• [PROBLEM REQUIREMENTS]:
Among the records below, find the line with "Screen dimensions: 1025x725" and the line with "Task: Click the Password prompt line". Set down both and every line between, exactly and with no pictures, but nothing else.

(Stored records)
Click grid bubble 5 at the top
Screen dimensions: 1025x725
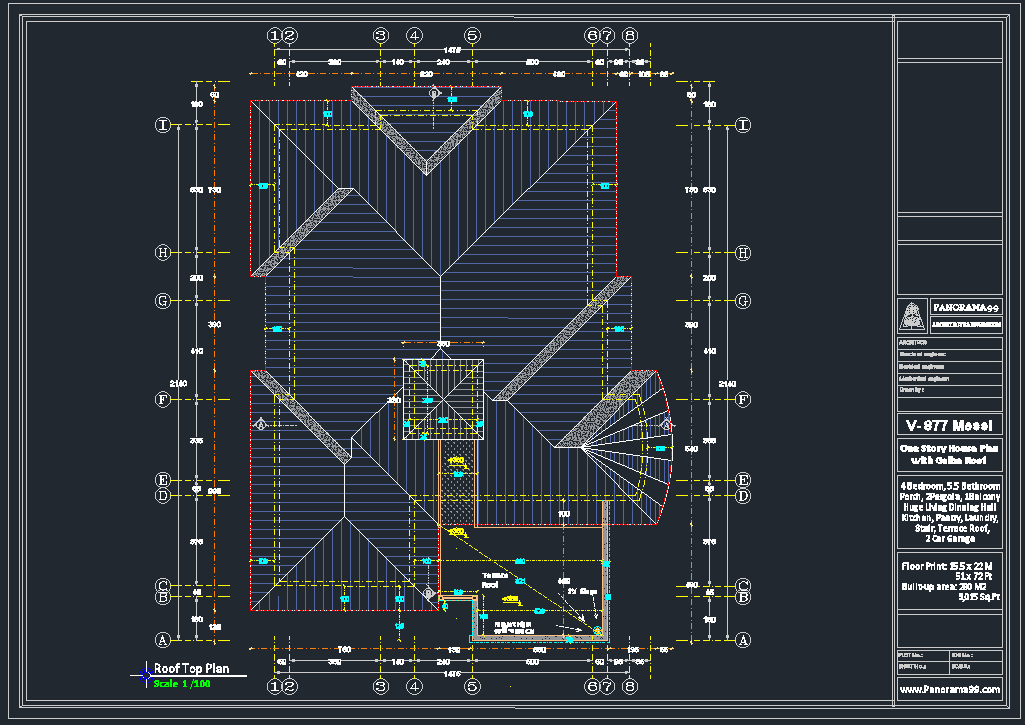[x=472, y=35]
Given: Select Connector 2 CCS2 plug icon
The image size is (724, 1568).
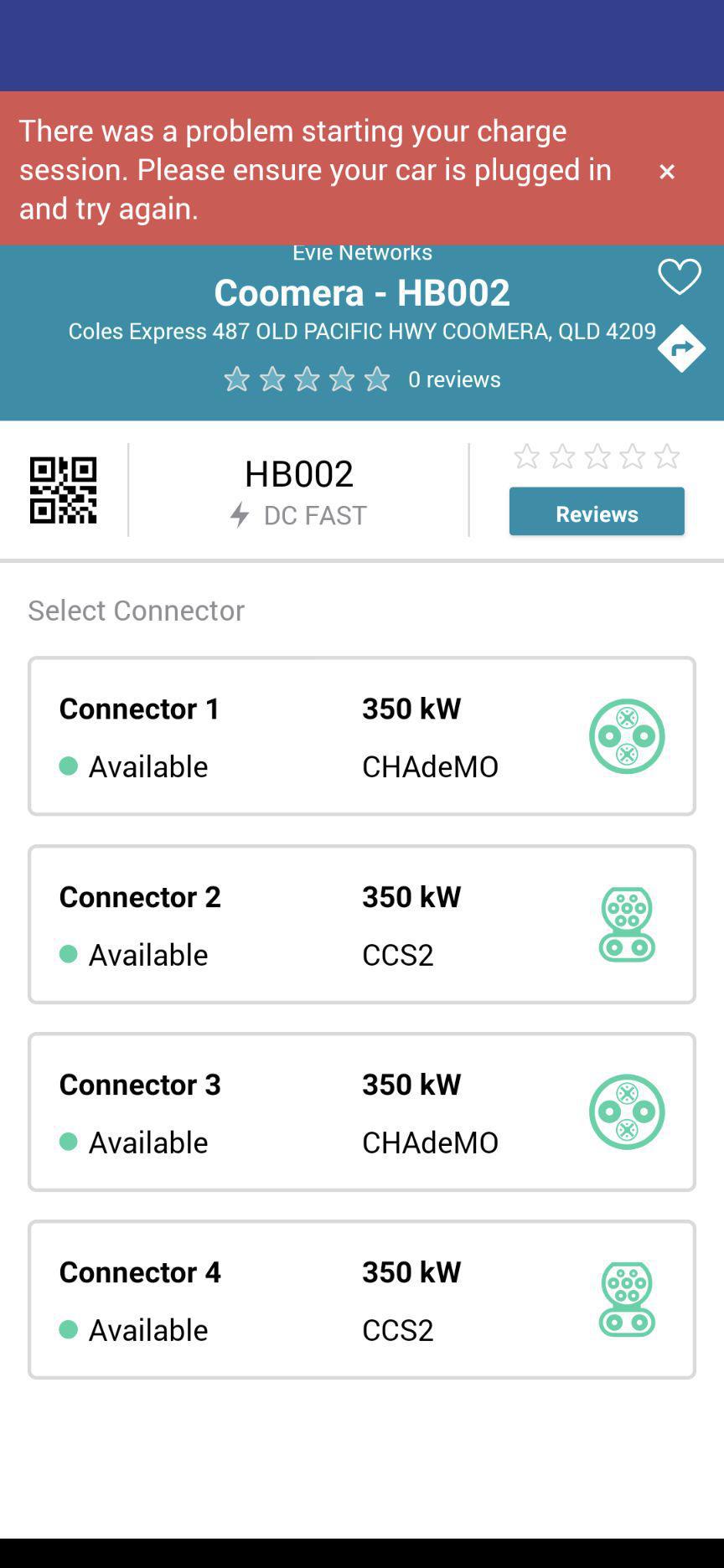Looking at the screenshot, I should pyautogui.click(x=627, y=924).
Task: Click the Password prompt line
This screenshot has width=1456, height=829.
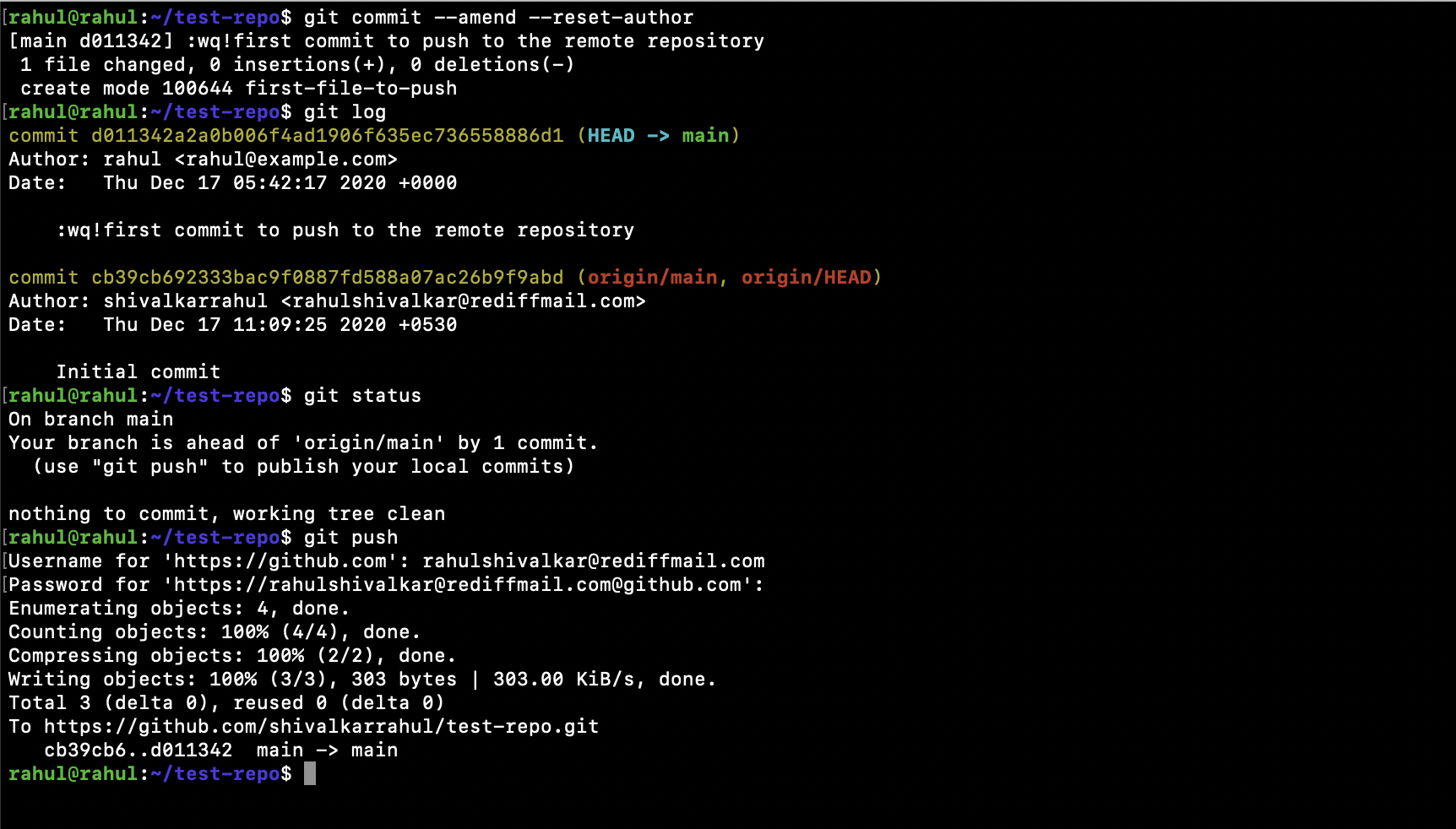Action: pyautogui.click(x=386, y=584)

• [EXPECTED ANSWER]:
Screen dimensions: 1025x725
[x=472, y=35]
Given: Select Connector 2 CCS2 plug icon
The image size is (724, 1568).
Looking at the screenshot, I should pyautogui.click(x=627, y=924).
Task: Click the Password prompt line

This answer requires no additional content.